Il Rosario e l'anima contemplativa di Maria
Data: Venerdi 9 Settembre 2016, alle ore 10:03:18
Argomento: Preghiere


Un articolo di P. Fiorenzo su La Madonna di Fontanellato, n. 2 - marzo/aprile, pp. 6-8.



Il mese di maggio ci porta in modo particolarmente vivo ad accostarci a Maria soprattutto attraverso questa popolare e profonda preghiera che è il santo rosario che, come ci ricordava il Santo Padre Giovanni Paolo II, sviluppatosi gradualmente nel secondo Millennio al soffio dello Spirito di Dio, è preghiera amata da numerosi Santi e incoraggiata dal Magistero. Il Rosario, infatti, pur caratterizzato dalla sua fisionomia mariana, è preghiera dal cuore cristologico. Nella sobrietà dei suoi elementi, concentra in sé la profondità dell’intero messaggio evangelico, di cui è quasi un compendio. Con esso il popolo cristiano si mette alla scuola di Maria, per lasciarsi introdurre alla contemplazione della bellezza del volto di Cristo e all’esperienza della profondità del suo amore. Recitare il Rosario, infatti, non è altro che contemplare con Maria il volto di Cristo. Il Rosario, proprio a partire dall’esperienza di Maria, è una preghiera spiccatamente contemplativa. Per sua natura la recita del Rosario esige un ritmo tranquillo e quasi un indugio pensoso, che favoriscano nell’orante la meditazione dei misteri della vita del Signore, visti attraverso il Cuore di Colei che al Signore fu più vicina, e ne dischiudano le insondabili ricchezze. “Il Rosario è il ‘Credo’ che diventa preghiera”. Numerosi sono i frutti del Rosario portati dalla riscoperta della contemplazione con Maria del mistero della nostra salvezza. Questa pia pratica resta oggi, come ieri, come sempre e fin dalle sue origini, la preghiera della fede, con una sua caratteristica sintesi di fede incentrata sul mistero della salvezza. La specificità del Rosario, infatti, non sta tanto nell’essere una preghiera a Maria costituita in un certo modo, quanto nell’essere una preghiera con Maria. Se la grande dignità della preghiera liturgica sta nella sua unione con Cristo e la Chiesa, l’umile dignità del Rosario sta nella sua unione con Maria madre di Gesù. E allora non è questione né di cultura o di inculturazione di popolo o di clero, né di massa o di élites, né di liturgia o di devozione: il Rosario è la preghiera per chiunque – dotto oppure no, laico o religioso, liturgista o semplice devoto – voglia vivere qualche momento della giornata in amabile familiarità con la Madre del Signore, perché senza fine gli parli del Signore.

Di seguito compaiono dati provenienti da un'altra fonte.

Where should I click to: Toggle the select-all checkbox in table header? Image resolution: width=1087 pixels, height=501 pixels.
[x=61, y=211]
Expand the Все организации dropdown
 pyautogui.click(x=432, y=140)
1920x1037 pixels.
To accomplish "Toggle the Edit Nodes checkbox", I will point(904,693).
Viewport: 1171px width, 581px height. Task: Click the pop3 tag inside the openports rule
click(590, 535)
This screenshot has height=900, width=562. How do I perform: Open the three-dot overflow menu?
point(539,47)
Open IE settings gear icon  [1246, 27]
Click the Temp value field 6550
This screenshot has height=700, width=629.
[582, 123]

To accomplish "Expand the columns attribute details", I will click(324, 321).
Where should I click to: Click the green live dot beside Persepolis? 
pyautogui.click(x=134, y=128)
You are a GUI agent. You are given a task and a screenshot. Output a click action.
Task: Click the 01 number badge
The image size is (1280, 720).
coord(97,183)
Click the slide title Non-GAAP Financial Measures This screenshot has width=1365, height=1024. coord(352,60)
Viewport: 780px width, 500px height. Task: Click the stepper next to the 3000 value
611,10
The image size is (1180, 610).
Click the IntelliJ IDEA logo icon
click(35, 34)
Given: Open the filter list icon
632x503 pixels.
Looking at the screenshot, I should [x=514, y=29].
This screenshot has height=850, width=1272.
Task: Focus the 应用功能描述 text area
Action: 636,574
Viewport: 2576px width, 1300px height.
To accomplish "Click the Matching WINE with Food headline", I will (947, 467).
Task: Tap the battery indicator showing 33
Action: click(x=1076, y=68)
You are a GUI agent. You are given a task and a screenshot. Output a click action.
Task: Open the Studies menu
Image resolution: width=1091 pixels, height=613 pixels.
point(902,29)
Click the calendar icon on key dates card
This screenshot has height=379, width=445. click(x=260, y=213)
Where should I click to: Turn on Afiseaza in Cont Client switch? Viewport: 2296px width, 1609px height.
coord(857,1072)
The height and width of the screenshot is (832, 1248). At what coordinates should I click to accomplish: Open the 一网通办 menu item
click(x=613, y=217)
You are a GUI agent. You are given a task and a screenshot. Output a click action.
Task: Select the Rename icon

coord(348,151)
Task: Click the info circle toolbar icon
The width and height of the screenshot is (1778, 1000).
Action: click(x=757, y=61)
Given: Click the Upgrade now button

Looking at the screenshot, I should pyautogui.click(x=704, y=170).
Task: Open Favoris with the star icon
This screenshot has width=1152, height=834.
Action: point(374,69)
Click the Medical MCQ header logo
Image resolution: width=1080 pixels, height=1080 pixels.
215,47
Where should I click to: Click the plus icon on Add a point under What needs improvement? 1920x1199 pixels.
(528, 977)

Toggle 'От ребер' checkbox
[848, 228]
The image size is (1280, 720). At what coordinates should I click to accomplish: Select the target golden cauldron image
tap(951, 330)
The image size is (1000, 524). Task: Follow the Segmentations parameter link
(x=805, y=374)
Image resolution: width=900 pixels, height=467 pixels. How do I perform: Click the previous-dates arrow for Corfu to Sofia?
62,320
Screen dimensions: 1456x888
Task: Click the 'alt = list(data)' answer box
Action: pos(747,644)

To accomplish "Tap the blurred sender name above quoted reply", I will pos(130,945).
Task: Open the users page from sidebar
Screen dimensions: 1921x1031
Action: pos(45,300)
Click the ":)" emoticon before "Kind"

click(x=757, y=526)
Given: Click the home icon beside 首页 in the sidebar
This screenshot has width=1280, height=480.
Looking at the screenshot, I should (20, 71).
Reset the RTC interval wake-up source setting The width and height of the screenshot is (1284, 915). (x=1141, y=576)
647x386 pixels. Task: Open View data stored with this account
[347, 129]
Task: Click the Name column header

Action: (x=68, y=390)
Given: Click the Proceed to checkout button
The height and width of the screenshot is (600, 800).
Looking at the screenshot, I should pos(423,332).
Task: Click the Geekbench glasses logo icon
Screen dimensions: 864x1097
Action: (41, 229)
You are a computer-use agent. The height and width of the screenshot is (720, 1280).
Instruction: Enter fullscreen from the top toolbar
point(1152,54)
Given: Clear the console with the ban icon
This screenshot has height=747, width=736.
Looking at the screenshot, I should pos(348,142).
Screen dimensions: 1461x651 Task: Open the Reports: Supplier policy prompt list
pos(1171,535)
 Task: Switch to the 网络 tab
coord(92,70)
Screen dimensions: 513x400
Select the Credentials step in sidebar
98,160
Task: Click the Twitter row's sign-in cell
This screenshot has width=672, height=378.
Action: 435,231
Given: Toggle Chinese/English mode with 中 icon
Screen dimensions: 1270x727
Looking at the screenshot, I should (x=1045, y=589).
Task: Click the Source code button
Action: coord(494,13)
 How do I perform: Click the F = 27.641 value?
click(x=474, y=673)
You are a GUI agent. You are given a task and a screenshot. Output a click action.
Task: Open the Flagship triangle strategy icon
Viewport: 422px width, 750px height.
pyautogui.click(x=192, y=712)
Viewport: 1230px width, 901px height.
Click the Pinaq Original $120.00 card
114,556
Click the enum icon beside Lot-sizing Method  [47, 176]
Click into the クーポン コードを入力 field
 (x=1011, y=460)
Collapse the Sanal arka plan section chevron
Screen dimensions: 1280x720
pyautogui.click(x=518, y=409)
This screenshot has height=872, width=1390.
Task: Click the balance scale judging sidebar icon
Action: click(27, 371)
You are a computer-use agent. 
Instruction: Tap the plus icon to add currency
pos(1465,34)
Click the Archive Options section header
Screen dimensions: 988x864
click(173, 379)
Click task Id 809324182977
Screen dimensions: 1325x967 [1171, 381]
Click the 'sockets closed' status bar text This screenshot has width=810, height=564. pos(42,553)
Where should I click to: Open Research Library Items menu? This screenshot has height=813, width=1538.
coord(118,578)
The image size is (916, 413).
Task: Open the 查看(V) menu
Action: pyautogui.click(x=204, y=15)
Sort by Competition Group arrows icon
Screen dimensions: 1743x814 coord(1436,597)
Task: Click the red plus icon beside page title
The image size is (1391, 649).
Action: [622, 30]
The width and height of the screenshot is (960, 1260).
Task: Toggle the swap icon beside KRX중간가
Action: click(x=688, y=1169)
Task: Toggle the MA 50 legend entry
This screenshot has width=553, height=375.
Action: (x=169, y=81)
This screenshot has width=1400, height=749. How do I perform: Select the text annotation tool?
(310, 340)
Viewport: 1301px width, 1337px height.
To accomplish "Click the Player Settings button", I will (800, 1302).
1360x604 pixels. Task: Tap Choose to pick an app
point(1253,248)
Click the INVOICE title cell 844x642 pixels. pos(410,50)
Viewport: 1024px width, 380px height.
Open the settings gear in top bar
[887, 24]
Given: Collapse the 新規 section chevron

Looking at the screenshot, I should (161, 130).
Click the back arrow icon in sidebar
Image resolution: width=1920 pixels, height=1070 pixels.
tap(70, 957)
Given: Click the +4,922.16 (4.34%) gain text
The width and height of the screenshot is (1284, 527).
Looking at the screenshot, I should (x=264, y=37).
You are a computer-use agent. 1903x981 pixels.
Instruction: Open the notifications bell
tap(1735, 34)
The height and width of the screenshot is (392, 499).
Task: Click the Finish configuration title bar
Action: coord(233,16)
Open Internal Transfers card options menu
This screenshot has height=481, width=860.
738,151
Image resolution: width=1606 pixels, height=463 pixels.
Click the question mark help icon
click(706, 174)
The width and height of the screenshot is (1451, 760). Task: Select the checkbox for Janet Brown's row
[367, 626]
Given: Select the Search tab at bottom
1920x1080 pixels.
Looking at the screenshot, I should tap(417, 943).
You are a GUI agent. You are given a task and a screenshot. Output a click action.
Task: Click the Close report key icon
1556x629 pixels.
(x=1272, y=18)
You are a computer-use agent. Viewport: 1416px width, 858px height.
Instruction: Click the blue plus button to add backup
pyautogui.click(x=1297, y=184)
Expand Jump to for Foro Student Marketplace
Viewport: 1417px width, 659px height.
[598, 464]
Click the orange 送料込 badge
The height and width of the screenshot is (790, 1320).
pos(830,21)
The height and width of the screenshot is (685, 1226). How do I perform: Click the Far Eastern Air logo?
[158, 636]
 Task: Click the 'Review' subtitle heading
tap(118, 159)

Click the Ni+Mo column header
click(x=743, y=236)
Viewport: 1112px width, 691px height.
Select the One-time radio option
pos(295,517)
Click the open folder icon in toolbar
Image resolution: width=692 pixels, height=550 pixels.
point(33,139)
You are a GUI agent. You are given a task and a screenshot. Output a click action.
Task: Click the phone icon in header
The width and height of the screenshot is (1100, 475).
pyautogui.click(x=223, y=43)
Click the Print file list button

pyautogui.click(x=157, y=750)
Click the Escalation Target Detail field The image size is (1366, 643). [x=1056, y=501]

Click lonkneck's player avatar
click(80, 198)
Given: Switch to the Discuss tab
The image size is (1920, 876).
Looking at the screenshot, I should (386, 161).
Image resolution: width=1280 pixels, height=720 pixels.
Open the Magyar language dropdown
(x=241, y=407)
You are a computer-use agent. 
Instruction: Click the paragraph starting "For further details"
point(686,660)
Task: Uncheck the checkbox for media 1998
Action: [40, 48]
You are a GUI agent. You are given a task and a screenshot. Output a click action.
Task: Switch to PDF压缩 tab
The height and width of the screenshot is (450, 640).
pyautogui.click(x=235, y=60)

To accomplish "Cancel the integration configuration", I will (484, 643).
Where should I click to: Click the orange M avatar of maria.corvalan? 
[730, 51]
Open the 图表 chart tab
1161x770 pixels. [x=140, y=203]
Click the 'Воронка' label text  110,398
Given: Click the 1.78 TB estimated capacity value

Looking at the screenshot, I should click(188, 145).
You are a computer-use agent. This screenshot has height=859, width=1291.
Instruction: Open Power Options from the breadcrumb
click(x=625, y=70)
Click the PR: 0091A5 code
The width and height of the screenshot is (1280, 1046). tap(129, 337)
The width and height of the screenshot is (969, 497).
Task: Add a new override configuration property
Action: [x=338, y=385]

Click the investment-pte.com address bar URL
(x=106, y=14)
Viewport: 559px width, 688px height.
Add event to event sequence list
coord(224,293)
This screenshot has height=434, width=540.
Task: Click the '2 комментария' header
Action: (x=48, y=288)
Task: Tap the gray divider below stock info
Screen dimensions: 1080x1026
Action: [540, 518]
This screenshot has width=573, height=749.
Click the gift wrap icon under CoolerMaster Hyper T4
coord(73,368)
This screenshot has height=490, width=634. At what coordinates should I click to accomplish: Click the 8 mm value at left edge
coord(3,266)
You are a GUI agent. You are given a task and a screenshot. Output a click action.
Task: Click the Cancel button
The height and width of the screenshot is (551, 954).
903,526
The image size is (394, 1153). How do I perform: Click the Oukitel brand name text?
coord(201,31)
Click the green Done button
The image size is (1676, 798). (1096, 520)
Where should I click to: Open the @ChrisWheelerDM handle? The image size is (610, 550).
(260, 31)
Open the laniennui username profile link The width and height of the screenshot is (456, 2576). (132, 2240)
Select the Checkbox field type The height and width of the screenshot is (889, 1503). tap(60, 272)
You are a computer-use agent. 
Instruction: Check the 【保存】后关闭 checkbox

1. Nel Rosario è racchiuso tutto il mistero della salvezza

Il Rosario è come una parabola evangelica, tutta semplicità e candore all’esterno, ma dentro nasconde verità sublimi e immense; contiene tutto il mistero della salvezza come in sintesi. Rosario e fede: tra l’uno e l’altra c’è un legame vitale. La fede non è solo il contenuto di questa preghiera che è lode, invocazione e insieme riflessione con Maria sul Mistero, ma è anche il fine principale del suo sorgere e del suo esistere nella Chiesa. Anche la lode a Maria, anche la stessa presenza di Maria nel Rosario, tanto intensa e dolce, è ordinata a questo fine: la fede da confermare o da rigenerare incessantemente nel cuore dei fedeli. Sintesi della fede, il Rosario; ma non al modo di una formula di fede o della stessa ‘professione di fede’, cioè, in modo piuttosto espositivo e catechetico; esso è sintesi viva della fede e, meglio si potrebbe dire, uno strumento della fede “instrumentum fidei”, in quanto fa entrare le verità della fede nel dinamismo della grazia e della preghiera: non un ‘Credo’ che fissa alcune verità da credere, ma un ‘Credo’ che si fa preghiera e preghiera mariana e con Maria ci conduce a Gesù. Cerchiamo di penetrare semplicemente con uno sguardo d’amore nell’anima profondamente contemplativa di Maria: al momento dell’annunciazione, ai piedi della Croce, nel giorno della Pentecoste. Scopriremo colei che ascolta e accoglie la Parola, colei che offre generosamente al Padre il Figlio divenuto l’”uomo dei dolori”, colei che sente nascere nel proprio cuore silenzioso e povero la Chiesa della missione e della profezia. La contemplazione è essenziale nella vita della Vergine. Dio l’ha voluta donna fondamentalmente contemplativa, perché deve collaborare intimamente all’opera redentrice di Gesù. Non c’è redenzione senza sangue, perché è l’amore che si fa dono fino al sacrificio supremo (così ha disposto la volontà del Padre), e non c’è redenzione senza una profonda interiorità contemplativa. Cristo è l’apostolo (cioè l’inviato del Padre) contemplativo: la sua parola non è sua, ma di colui che l’ha mandato. Di qui le soste frequenti e prolungate nel deserto, la preghiera continua e solitaria: “Si ritirò in un luogo deserto e là pregava” (Mc 1,35); “…se ne andò sulla montagna a pregare e passò la notte in orazione” (Lc 6,12).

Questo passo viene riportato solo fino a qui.